A local man looking to do a simple bank transaction unexpectedly received a free car wash on Tuesday afternoon.
The man was pulling into the Wells Fargo Bank drive-thru ATM when his high-profile truck struck the overhead sprinkler spigot which released a deluge of water, saturating the vehicle and presumably the driver.
On Wednesday, Tony Timmons, Wells Fargo Bank assistant vice president of corporate communications, said he’s grateful the damage to the sprinkler system was moderate and no one was hurt as a result of the incident.
“It was only the sprinkler head in the drive-thru that was damaged and it has been repaired,” Timmons said. “The drive-thru is back up and serving customers again today.”
Additionally, Timmons noted that because the incident occurred on a national holiday, there was little inconvenience to the customers.
“We were closed on Veterans Day and hopefully there was little to no impact from it,” he said. “I can’t recall any similar incidents like that. It was a minor incident from our perspective and our teams worked quickly to restore the sprinkler system and our customers weren’t impacted.”
Pahrump Valley Fire and Rescue Chief Scott Lewis said though the damage was minor, the system will require a complete inspection before it’s operable.

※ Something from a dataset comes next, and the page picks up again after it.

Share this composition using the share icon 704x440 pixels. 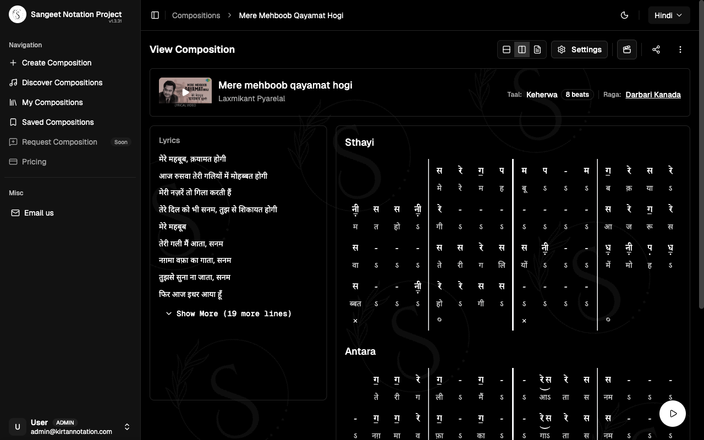(656, 50)
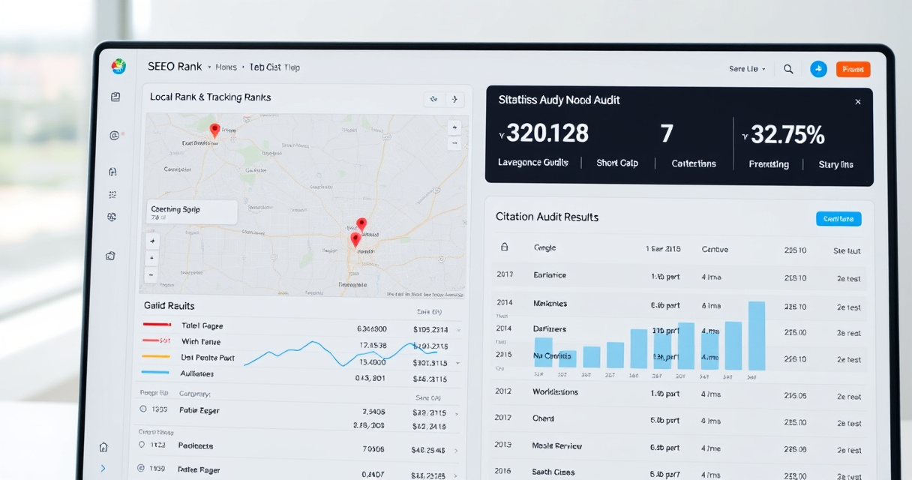Viewport: 912px width, 480px height.
Task: Click the blue button in Citation Audit Results
Action: point(839,219)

“When you tear the head off, you have to have a certified sprinkler company to come out and make the repairs and they have to test the system,” Lewis said. “It’s more of a process. The structure itself wasn’t damaged, it was just the head that was torn off.”
Additionally, the fire chief said a pretty good amount of water flowed through the broken sprinkler before the valve was manually shut off.
“It was about a one-inch line, so it could generate about 60-to-80 gallons of water per minute,” he said. “It’s actually not the first time. That’s at least twice that I’m aware of at that location.”
One local resident who identified himself as Chuck, arrived at the bank shortly after the mid-day incident.
“After he hit it, it looked like he backed out,” he said. “The water was coming down and the poor guy just sat there. They had to get the manager of the bank to come down and open up the place to turn it off.”
While he’s not entirely certain, Lewis said sometimes drivers tend to misjudge the clearance of an overhang especially if they are not familiar with the vehicle.
“It’s not always their vehicle because they’re driving a rental or borrowed vehicle,” Lewis suggested. “They’re just not familiar with the height and think they can make it through there.”